Render the material below, from its start through the line containing "Looking at the", as a Markdown table with the columns Row and Line. Skip blank lines and leave out the pictures.
■ ■ ■ ■ ■
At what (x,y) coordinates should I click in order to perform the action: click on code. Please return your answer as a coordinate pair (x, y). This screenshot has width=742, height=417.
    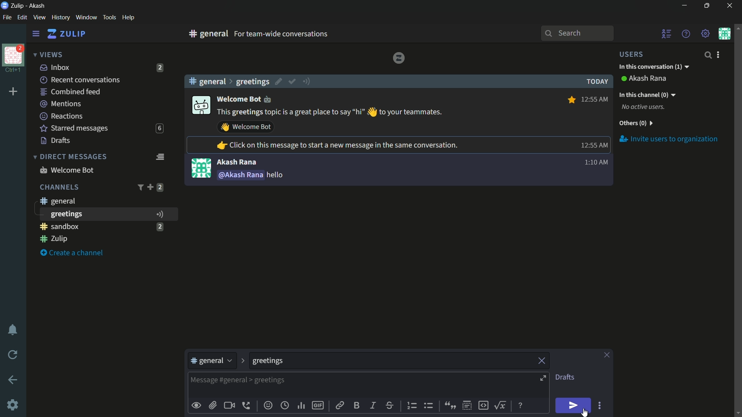
    Looking at the image, I should click on (483, 405).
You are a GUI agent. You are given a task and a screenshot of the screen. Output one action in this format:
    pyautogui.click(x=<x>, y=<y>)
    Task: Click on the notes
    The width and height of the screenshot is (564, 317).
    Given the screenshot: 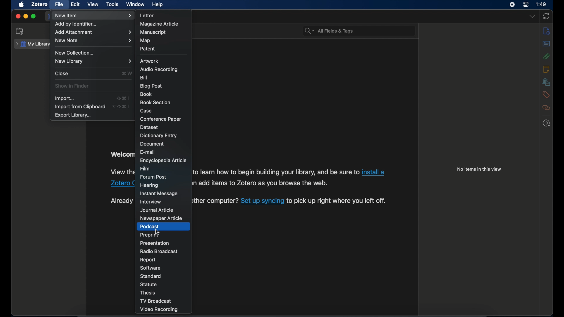 What is the action you would take?
    pyautogui.click(x=547, y=69)
    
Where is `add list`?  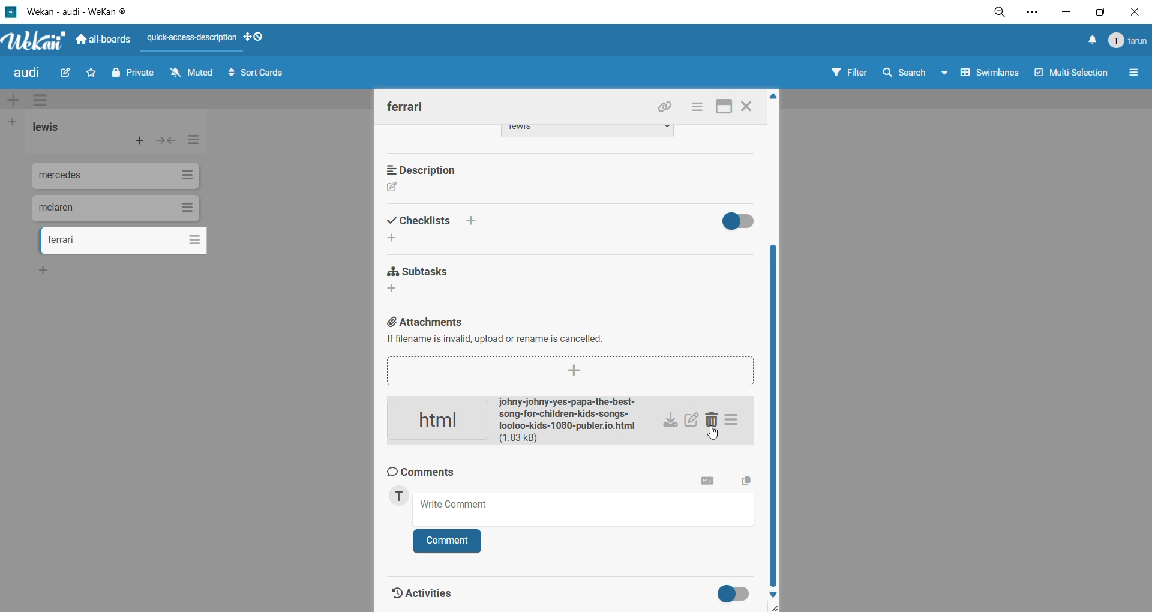 add list is located at coordinates (16, 122).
■ ■ ■ ■ ■
(RESULT FOR THIS TASK)
| Row | Line |
|---|---|
| 1 | At what (x,y) coordinates should I click in order to perform the action: click on code. Please return your answer as a coordinate pair (x, y). This screenshot has width=742, height=417. |
| 2 |     Looking at the image, I should click on (483, 405). |